Short problem: Rewrite every item below, replacing "computer-use agent" with "screen-control agent" and leaving everything else unchanged.

Available records:
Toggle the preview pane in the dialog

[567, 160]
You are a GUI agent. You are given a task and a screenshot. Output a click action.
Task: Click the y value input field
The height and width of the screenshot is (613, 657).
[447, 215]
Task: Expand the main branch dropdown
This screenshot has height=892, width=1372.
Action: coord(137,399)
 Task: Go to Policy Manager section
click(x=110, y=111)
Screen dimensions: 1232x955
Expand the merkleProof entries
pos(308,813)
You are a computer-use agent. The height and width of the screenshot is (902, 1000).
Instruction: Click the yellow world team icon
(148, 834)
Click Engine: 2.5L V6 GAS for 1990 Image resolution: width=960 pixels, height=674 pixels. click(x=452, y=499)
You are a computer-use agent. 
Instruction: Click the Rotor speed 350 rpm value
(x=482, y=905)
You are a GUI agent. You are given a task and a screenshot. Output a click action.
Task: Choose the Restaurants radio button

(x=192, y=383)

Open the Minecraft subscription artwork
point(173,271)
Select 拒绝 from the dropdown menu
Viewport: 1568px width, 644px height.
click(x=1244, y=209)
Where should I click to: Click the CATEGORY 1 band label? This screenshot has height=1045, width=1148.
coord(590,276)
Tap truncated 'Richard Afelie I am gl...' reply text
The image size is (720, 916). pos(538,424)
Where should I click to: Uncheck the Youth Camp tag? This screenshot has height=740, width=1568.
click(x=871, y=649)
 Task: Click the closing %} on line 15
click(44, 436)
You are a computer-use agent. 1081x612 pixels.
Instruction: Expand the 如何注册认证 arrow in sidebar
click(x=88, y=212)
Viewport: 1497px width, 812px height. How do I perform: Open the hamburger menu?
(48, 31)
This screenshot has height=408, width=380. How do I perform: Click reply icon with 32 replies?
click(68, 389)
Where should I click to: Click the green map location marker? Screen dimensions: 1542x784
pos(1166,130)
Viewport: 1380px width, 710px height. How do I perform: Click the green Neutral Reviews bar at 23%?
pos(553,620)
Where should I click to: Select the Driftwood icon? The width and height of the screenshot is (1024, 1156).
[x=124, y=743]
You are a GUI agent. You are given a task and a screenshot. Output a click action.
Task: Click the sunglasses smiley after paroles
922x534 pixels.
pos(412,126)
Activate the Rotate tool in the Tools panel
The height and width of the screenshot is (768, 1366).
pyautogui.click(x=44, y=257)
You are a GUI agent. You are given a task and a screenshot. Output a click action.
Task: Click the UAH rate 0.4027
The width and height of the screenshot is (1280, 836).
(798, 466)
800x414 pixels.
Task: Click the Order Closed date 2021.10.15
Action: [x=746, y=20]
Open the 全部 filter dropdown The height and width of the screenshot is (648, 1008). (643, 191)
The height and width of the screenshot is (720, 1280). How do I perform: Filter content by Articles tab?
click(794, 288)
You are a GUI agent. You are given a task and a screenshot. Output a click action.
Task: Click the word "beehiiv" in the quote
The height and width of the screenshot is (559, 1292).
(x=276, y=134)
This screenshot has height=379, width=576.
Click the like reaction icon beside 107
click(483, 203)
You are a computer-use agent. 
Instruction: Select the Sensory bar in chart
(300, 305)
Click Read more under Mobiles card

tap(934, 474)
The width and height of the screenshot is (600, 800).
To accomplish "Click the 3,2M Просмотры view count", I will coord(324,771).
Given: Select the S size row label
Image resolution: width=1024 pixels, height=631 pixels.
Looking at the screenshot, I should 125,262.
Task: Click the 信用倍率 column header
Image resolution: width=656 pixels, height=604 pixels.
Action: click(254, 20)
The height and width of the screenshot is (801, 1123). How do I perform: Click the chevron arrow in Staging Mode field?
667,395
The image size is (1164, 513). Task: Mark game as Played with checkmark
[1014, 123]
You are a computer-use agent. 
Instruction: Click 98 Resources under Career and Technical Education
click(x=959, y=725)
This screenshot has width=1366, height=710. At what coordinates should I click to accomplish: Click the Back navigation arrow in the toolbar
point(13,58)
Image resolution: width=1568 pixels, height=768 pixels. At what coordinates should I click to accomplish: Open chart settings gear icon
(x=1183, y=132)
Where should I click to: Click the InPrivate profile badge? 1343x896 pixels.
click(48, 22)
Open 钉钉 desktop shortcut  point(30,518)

Exercise result:
Toggle the preview pane in the dialog

[567, 160]
You are a GUI agent. You are given a task and a screenshot. Output a click action.
Task: Click the y value input field
The height and width of the screenshot is (613, 657).
[447, 215]
Task: Expand the main branch dropdown
This screenshot has height=892, width=1372.
Action: coord(137,399)
 Task: Go to Policy Manager section
click(x=110, y=111)
Screen dimensions: 1232x955
Expand the merkleProof entries
pos(308,813)
You are a screen-control agent. The height and width of the screenshot is (902, 1000).
Instruction: Click the yellow world team icon
(148, 834)
Click Engine: 2.5L V6 GAS for 1990 Image resolution: width=960 pixels, height=674 pixels. click(x=452, y=499)
You are a screen-control agent. 
Instruction: Click the Rotor speed 350 rpm value
(x=482, y=905)
You are a GUI agent. You are given a task and a screenshot. Output a click action.
Task: Choose the Restaurants radio button

(x=192, y=383)

Open the Minecraft subscription artwork
point(173,271)
Select 拒绝 from the dropdown menu
Viewport: 1568px width, 644px height.
click(x=1244, y=209)
Where should I click to: Click the CATEGORY 1 band label? This screenshot has height=1045, width=1148.
coord(590,276)
Tap truncated 'Richard Afelie I am gl...' reply text
The image size is (720, 916). pos(538,424)
Where should I click to: Uncheck the Youth Camp tag? This screenshot has height=740, width=1568.
click(x=871, y=649)
 Task: Click the closing %} on line 15
click(44, 436)
You are a screen-control agent. 1081x612 pixels.
Instruction: Expand the 如何注册认证 arrow in sidebar
click(x=88, y=212)
Viewport: 1497px width, 812px height. How do I perform: Open the hamburger menu?
(48, 31)
This screenshot has height=408, width=380. How do I perform: Click reply icon with 32 replies?
click(68, 389)
Where should I click to: Click the green map location marker? Screen dimensions: 1542x784
pos(1166,130)
Viewport: 1380px width, 710px height. How do I perform: Click the green Neutral Reviews bar at 23%?
pos(553,620)
Where should I click to: Select the Driftwood icon? The width and height of the screenshot is (1024, 1156).
[x=124, y=743]
You are a GUI agent. You are given a task and a screenshot. Output a click action.
Task: Click the sunglasses smiley after paroles
922x534 pixels.
pos(412,126)
Activate the Rotate tool in the Tools panel
The height and width of the screenshot is (768, 1366).
pyautogui.click(x=44, y=257)
You are a GUI agent. You are given a task and a screenshot. Output a click action.
Task: Click the UAH rate 0.4027
The width and height of the screenshot is (1280, 836).
(798, 466)
800x414 pixels.
Task: Click the Order Closed date 2021.10.15
Action: [x=746, y=20]
Open the 全部 filter dropdown The height and width of the screenshot is (648, 1008). (643, 191)
The height and width of the screenshot is (720, 1280). How do I perform: Filter content by Articles tab?
click(794, 288)
You are a GUI agent. You are given a task and a screenshot. Output a click action.
Task: Click the word "beehiiv" in the quote
The height and width of the screenshot is (559, 1292).
(x=276, y=134)
This screenshot has height=379, width=576.
Click the like reaction icon beside 107
click(483, 203)
You are a screen-control agent. 
Instruction: Select the Sensory bar in chart
(300, 305)
Click Read more under Mobiles card

tap(934, 474)
The width and height of the screenshot is (600, 800).
To accomplish "Click the 3,2M Просмотры view count", I will coord(324,771).
Given: Select the S size row label
Image resolution: width=1024 pixels, height=631 pixels.
Looking at the screenshot, I should 125,262.
Task: Click the 信用倍率 column header
Image resolution: width=656 pixels, height=604 pixels.
Action: click(254, 20)
The height and width of the screenshot is (801, 1123). How do I perform: Click the chevron arrow in Staging Mode field?
667,395
The image size is (1164, 513). Task: Mark game as Played with checkmark
[1014, 123]
You are a screen-control agent. 
Instruction: Click 98 Resources under Career and Technical Education
click(x=959, y=725)
This screenshot has width=1366, height=710. At what coordinates should I click to accomplish: Click the Back navigation arrow in the toolbar
point(13,58)
Image resolution: width=1568 pixels, height=768 pixels. At what coordinates should I click to accomplish: Open chart settings gear icon
(x=1183, y=132)
Where should I click to: Click the InPrivate profile badge? 1343x896 pixels.
click(48, 22)
Open 钉钉 desktop shortcut  point(30,518)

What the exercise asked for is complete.